Task to carry out: Set down all the records below, word for word.

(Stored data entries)
BEGIN

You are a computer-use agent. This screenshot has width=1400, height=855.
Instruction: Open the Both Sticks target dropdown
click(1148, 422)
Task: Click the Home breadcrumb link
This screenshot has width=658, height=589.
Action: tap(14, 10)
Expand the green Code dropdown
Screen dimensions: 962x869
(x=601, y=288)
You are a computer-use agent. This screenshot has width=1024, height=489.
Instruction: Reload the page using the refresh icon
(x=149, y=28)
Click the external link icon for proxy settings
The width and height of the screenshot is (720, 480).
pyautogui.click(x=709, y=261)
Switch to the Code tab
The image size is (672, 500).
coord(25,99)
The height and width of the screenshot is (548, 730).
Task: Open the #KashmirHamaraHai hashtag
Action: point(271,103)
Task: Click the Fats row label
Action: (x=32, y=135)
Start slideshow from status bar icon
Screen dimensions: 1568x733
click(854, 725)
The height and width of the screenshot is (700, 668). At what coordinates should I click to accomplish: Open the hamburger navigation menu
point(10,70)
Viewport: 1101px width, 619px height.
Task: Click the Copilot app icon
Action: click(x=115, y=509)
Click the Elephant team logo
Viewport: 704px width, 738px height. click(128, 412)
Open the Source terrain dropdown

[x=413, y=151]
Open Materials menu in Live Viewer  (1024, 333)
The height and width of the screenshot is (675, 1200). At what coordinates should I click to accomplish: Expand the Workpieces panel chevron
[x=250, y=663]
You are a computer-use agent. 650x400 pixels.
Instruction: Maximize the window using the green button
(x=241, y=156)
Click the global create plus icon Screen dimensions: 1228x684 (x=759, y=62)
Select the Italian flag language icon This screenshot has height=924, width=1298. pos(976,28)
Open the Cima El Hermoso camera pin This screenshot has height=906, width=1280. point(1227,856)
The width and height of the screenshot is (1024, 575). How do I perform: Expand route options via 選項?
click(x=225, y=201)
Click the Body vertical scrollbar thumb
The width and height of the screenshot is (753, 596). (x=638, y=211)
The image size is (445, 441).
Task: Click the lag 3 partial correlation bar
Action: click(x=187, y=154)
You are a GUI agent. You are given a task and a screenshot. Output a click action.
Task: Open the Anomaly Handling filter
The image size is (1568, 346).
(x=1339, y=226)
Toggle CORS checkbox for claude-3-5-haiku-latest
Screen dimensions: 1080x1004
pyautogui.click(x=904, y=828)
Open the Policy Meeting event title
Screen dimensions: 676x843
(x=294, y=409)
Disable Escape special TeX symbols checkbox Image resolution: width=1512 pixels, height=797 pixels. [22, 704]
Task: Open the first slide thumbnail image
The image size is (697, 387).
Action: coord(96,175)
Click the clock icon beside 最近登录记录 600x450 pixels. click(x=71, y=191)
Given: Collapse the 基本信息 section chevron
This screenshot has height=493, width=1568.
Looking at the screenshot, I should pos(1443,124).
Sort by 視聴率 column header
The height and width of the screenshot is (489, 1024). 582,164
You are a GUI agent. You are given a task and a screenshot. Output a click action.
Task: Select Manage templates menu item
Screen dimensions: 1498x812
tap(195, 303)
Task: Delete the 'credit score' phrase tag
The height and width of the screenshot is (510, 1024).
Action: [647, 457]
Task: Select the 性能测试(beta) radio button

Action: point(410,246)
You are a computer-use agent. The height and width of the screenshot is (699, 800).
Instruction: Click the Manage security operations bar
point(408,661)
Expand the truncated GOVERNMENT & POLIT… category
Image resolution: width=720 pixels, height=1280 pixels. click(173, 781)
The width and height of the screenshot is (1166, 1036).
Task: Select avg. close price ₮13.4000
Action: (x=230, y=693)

END

Result of this task:
You are a computer-use agent. This screenshot has width=1400, height=855.
Instruction: Open the Both Sticks target dropdown
click(1148, 422)
Task: Click the Home breadcrumb link
This screenshot has width=658, height=589.
Action: tap(14, 10)
Expand the green Code dropdown
Screen dimensions: 962x869
(x=601, y=288)
You are a computer-use agent. This screenshot has width=1024, height=489.
Instruction: Reload the page using the refresh icon
(x=149, y=28)
Click the external link icon for proxy settings
The width and height of the screenshot is (720, 480).
pyautogui.click(x=709, y=261)
Switch to the Code tab
The image size is (672, 500).
coord(25,99)
The height and width of the screenshot is (548, 730).
Task: Open the #KashmirHamaraHai hashtag
Action: point(271,103)
Task: Click the Fats row label
Action: (x=32, y=135)
Start slideshow from status bar icon
Screen dimensions: 1568x733
click(854, 725)
The height and width of the screenshot is (700, 668). At what coordinates should I click to accomplish: Open the hamburger navigation menu
point(10,70)
Viewport: 1101px width, 619px height.
Task: Click the Copilot app icon
Action: click(x=115, y=509)
Click the Elephant team logo
Viewport: 704px width, 738px height. click(128, 412)
Open the Source terrain dropdown

[x=413, y=151]
Open Materials menu in Live Viewer  (1024, 333)
The height and width of the screenshot is (675, 1200). At what coordinates should I click to accomplish: Expand the Workpieces panel chevron
[x=250, y=663]
You are a computer-use agent. 650x400 pixels.
Instruction: Maximize the window using the green button
(x=241, y=156)
Click the global create plus icon Screen dimensions: 1228x684 (x=759, y=62)
Select the Italian flag language icon This screenshot has height=924, width=1298. pos(976,28)
Open the Cima El Hermoso camera pin This screenshot has height=906, width=1280. point(1227,856)
The width and height of the screenshot is (1024, 575). How do I perform: Expand route options via 選項?
click(x=225, y=201)
Click the Body vertical scrollbar thumb
The width and height of the screenshot is (753, 596). (x=638, y=211)
The image size is (445, 441).
Task: Click the lag 3 partial correlation bar
Action: click(x=187, y=154)
You are a GUI agent. You are given a task and a screenshot. Output a click action.
Task: Open the Anomaly Handling filter
The image size is (1568, 346).
(x=1339, y=226)
Toggle CORS checkbox for claude-3-5-haiku-latest
Screen dimensions: 1080x1004
pyautogui.click(x=904, y=828)
Open the Policy Meeting event title
Screen dimensions: 676x843
(x=294, y=409)
Disable Escape special TeX symbols checkbox Image resolution: width=1512 pixels, height=797 pixels. [22, 704]
Task: Open the first slide thumbnail image
The image size is (697, 387).
Action: coord(96,175)
Click the clock icon beside 最近登录记录 600x450 pixels. click(x=71, y=191)
Given: Collapse the 基本信息 section chevron
This screenshot has height=493, width=1568.
Looking at the screenshot, I should pos(1443,124).
Sort by 視聴率 column header
The height and width of the screenshot is (489, 1024). 582,164
You are a GUI agent. You are given a task and a screenshot. Output a click action.
Task: Select Manage templates menu item
Screen dimensions: 1498x812
tap(195, 303)
Task: Delete the 'credit score' phrase tag
The height and width of the screenshot is (510, 1024).
Action: [647, 457]
Task: Select the 性能测试(beta) radio button

Action: point(410,246)
You are a computer-use agent. The height and width of the screenshot is (699, 800).
Instruction: Click the Manage security operations bar
point(408,661)
Expand the truncated GOVERNMENT & POLIT… category
Image resolution: width=720 pixels, height=1280 pixels. click(173, 781)
The width and height of the screenshot is (1166, 1036).
Task: Select avg. close price ₮13.4000
Action: (x=230, y=693)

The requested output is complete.